WHAT IS NEEDED> Line by line, set down the following material again exactly.
::::
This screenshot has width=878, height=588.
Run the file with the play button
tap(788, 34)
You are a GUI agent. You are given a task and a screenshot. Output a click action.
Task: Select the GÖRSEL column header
::::
RESULT FOR THIS TASK>
This screenshot has width=878, height=588.
Run the file with the play button
tap(788, 34)
You are a GUI agent. You are given a task and a screenshot. Output a click action.
Task: Select the GÖRSEL column header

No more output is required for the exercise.